** EXERCISE DIRECTIONS **
Pull out each line from the items below that contains the string "click" and copy those lines in full. Only matches with the same uppercase and lowercase letters count.

** EXERCISE MATERIALS **
================================

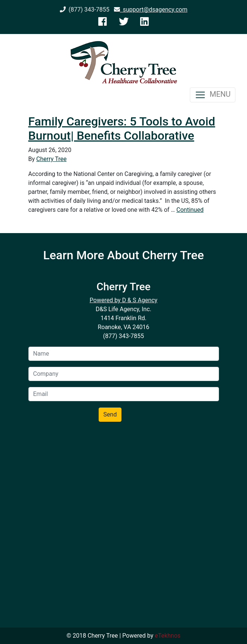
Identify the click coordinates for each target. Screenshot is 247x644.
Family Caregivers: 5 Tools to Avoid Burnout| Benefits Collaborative (122, 129)
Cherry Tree (51, 159)
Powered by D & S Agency (123, 300)
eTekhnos (167, 635)
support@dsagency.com (151, 9)
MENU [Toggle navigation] (213, 95)
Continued (190, 210)
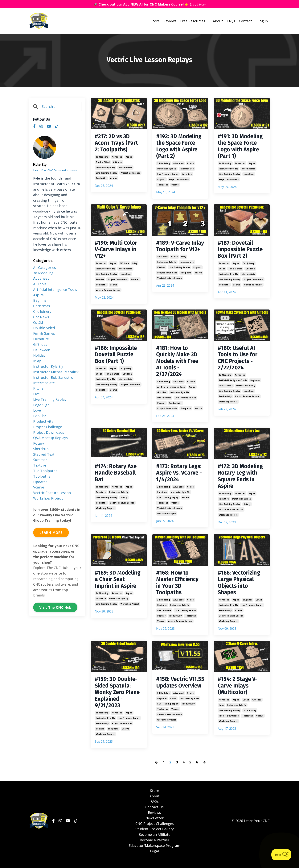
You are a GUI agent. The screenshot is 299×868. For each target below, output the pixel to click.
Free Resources (193, 21)
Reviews (170, 21)
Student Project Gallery (155, 836)
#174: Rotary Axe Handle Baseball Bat (116, 477)
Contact (245, 21)
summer (135, 281)
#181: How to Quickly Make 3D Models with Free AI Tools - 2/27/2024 (178, 364)
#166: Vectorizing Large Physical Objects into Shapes (240, 588)
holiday (39, 355)
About (218, 21)
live (36, 394)
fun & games (235, 271)
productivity (175, 407)
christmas (41, 306)
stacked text (44, 454)
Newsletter (155, 826)
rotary (124, 502)
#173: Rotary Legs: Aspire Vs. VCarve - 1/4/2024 (180, 477)
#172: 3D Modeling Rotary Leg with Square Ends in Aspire (241, 480)
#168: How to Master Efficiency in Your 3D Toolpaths (178, 588)
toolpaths (101, 179)
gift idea (118, 163)
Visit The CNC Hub (55, 607)
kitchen (161, 276)
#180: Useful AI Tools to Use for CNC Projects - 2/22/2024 (238, 361)
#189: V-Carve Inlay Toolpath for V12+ (180, 251)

================================

** RESULT BELOW **
Identify the click coordinates for each target. Screenshot is 247x644.
You are a GUI agent. The screenshot is 299×868. For each target below, output the pixel to click.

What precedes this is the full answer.